What evidence tends to look like
- Competency matrix and training completion records.
- Document register and document control procedure.
- Communications plan for incidents, changes, and user-facing disclosures where relevant.
Common pitfalls
- “Documentation debt”: artifacts exist but no one owns them, so they silently rot.
- Uncontrolled working docs (critical decisions live in chat threads and get lost).
In Modulos
- Use assets and documents as living documentation that can be exported as part of an audit pack.
- Use evidence locking/review patterns to preserve integrity when controls are executed.
Clause 8 — Operation
Goal
Run AI governance as an operational system: lifecycle controls, supplier management, and repeatable execution.
What to implement
- Operational planning and control for AI system lifecycle (build, deploy, monitor, change, retire).
- Operational cadence for AI risk assessment and impact assessment (not only during planning).
- Supplier/third-party governance for model providers, data providers, and critical infrastructure.
- Controls for data quality, transparency, oversight, monitoring, and incident handling (tailored by risk).
What evidence tends to look like
- Lifecycle procedures and operational runbooks (including monitoring and escalation).
- Operational review records (e.g., periodic risk/impact reassessment).
- Supplier assessments and review cadence records.
Common pitfalls
- Governance stops at “go-live” (most failures happen after deployment).
- Monitoring exists, but isn’t connected to governance decisions or corrective actions.
In Modulos
- Treat controls as the operational unit: execute, review, and keep evidence linked and current.
- Use exports as point‑in‑time snapshots for internal and external audits.
Clause 9 — Performance evaluation
Goal
Prove the AIMS works: monitoring, internal audit, and management review.
What to implement
- Monitoring and measurement: what signals indicate your controls are working (or failing).
- Internal audit program: scope, cadence, sampling approach, and competence.
- Management review: what leadership reviews, how often, and what outcomes are expected.
What evidence tends to look like
- Defined metrics and periodic evaluation summaries.
- Internal audit plan + audit reports + follow-ups.
- Management review agenda/inputs/results.
Common pitfalls
- “Internal audit” treated as document review only (weak signal).
- Management review becomes a status meeting, not a decision point.
In Modulos
- Use review workflows and audit trail logs as part of your decision evidence.
- Tie monitoring outputs and testing results back into control narratives.
Clause 10 — Improvement
Goal
Make failures productive: fix nonconformities and continually improve the system.
What to implement
- A nonconformity and corrective-action loop with ownership, deadlines, and verification.
- A continual improvement backlog driven by audits, incidents, monitoring, and stakeholder feedback.
What evidence tends to look like
- Corrective action records, including root cause and effectiveness checks.
- Improvement roadmap and completed improvements (with traceable outcomes).
Common pitfalls
- Corrective actions closed without verifying effectiveness.
- Improvements tracked informally without traceability back to the trigger (audit finding, incident, measurement).
In Modulos
- Connect corrective actions to the underlying controls, evidence, and review decisions so audits can follow the thread end-to-end.
Operating ISO/IEC 42001 as an Integrated Management System (IMS)
The management-system layer (clauses 4–10) is designed to integrate across ISO standards.
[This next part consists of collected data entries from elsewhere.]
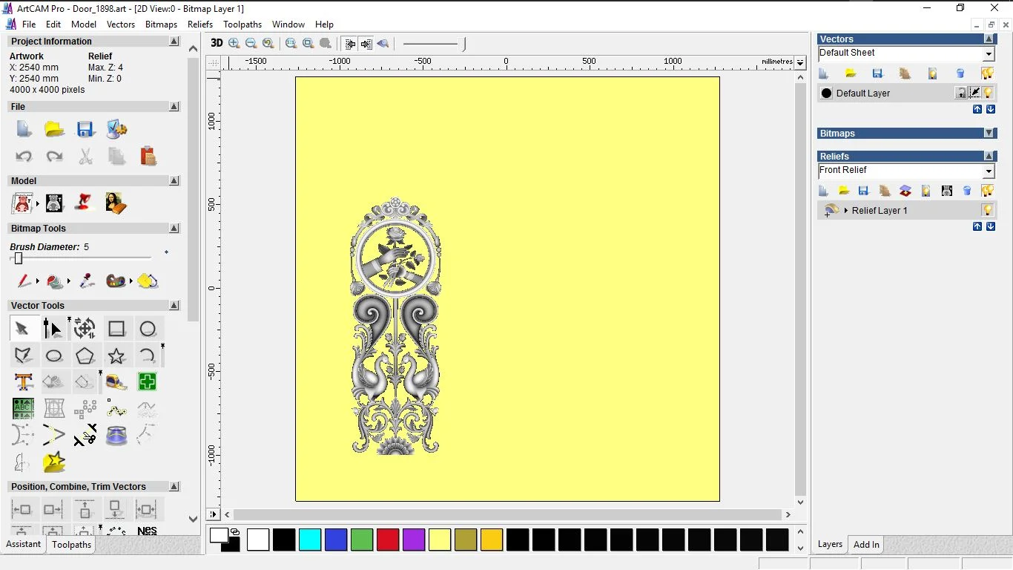The width and height of the screenshot is (1013, 570).
Task: Choose the Create Polygon vector tool
Action: 85,356
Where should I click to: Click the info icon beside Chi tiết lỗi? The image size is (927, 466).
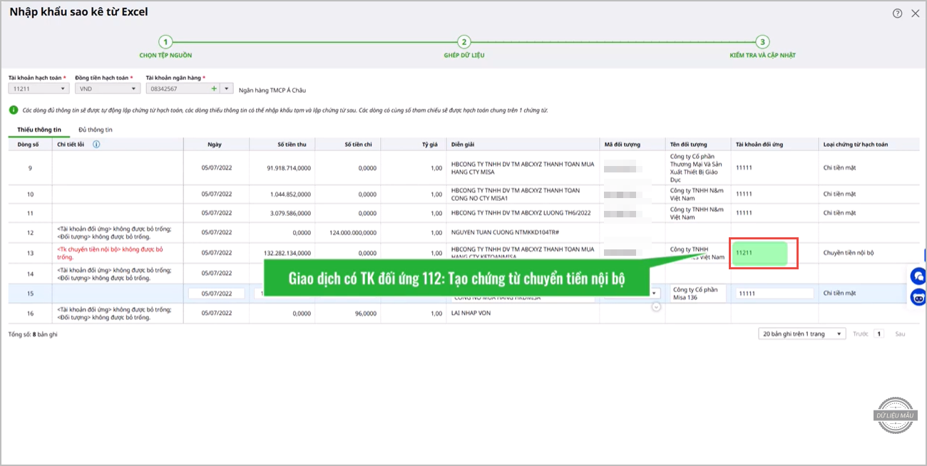point(96,144)
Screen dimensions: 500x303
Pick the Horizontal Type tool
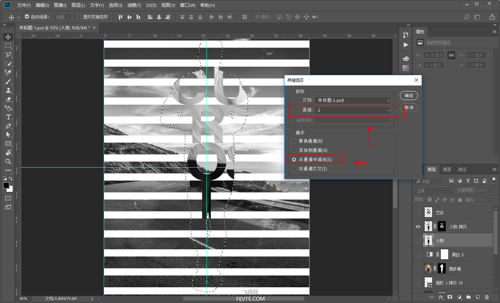click(8, 117)
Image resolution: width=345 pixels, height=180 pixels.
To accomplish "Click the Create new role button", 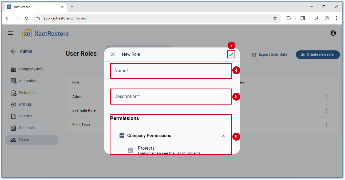I will [318, 54].
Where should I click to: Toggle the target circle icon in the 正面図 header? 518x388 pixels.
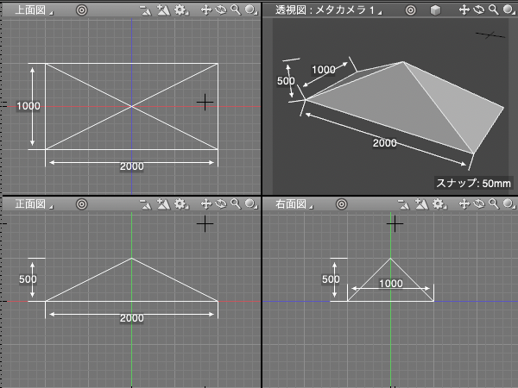[81, 204]
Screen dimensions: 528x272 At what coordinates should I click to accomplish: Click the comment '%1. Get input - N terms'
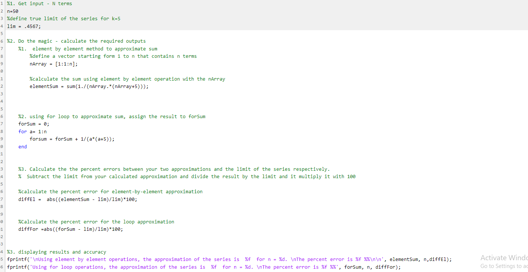click(39, 3)
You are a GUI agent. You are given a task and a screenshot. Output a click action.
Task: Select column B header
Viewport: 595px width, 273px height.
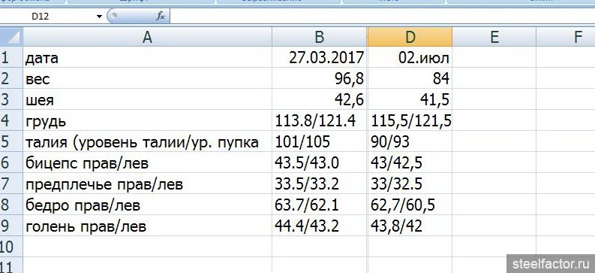(x=320, y=38)
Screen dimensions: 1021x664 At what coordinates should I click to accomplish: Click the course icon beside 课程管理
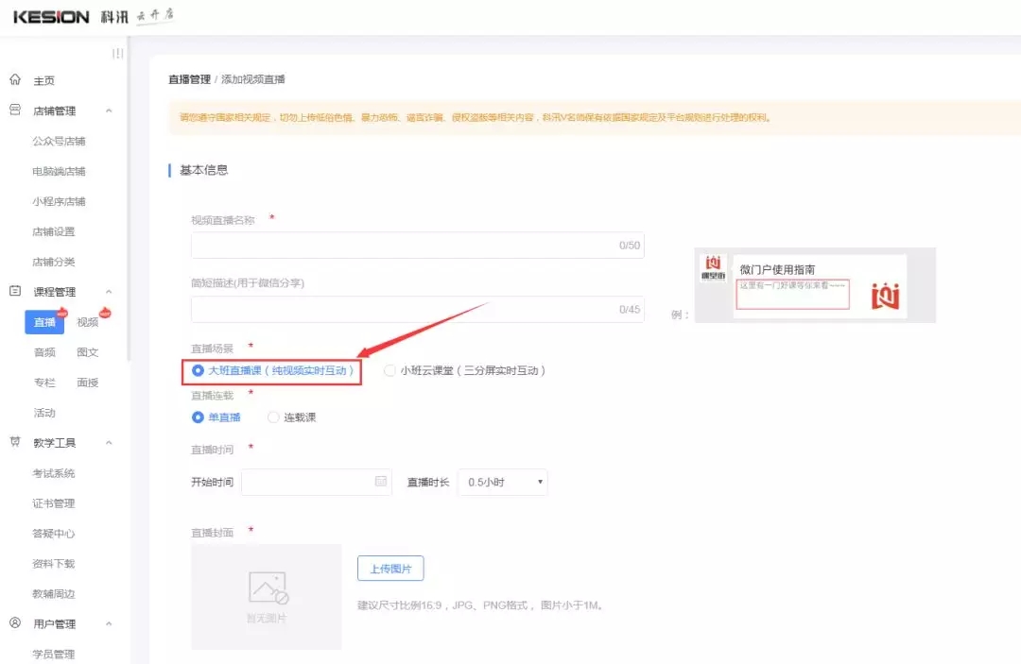pyautogui.click(x=14, y=292)
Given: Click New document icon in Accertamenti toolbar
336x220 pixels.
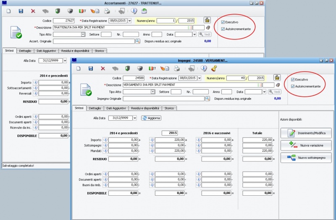Looking at the screenshot, I should click(8, 11).
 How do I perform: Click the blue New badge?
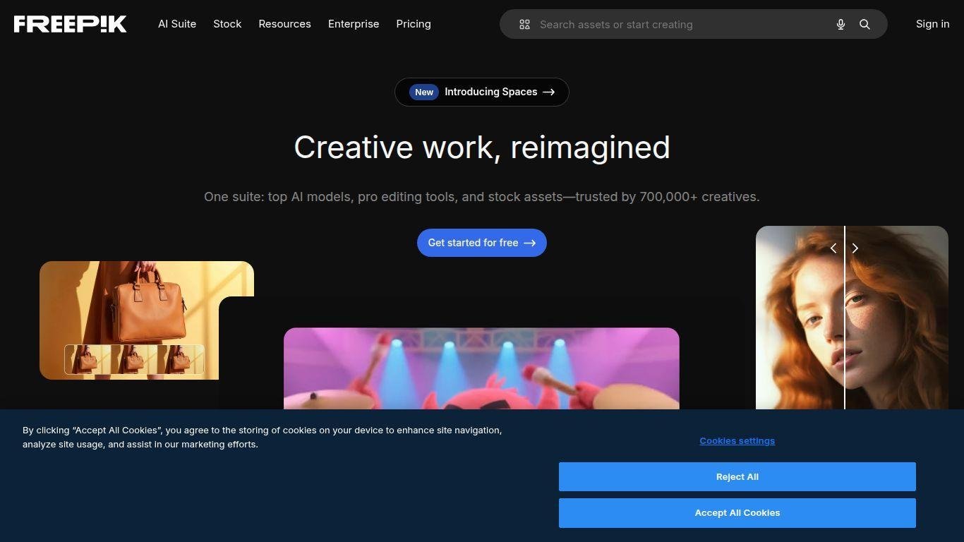pyautogui.click(x=424, y=92)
Many organizations operate ISO/IEC 42001 alongside:
- ISO/IEC 27001 (ISMS)
- ISO/IEC 27701 (privacy extension)
The practical pattern is to share management processes (audit, review, document control, corrective action) while keeping AI-specific governance mechanisms explicit and auditable.
Related: ISO 27001 integration with AI governance.
Disclaimer
This page is for general informational purposes and does not constitute legal advice.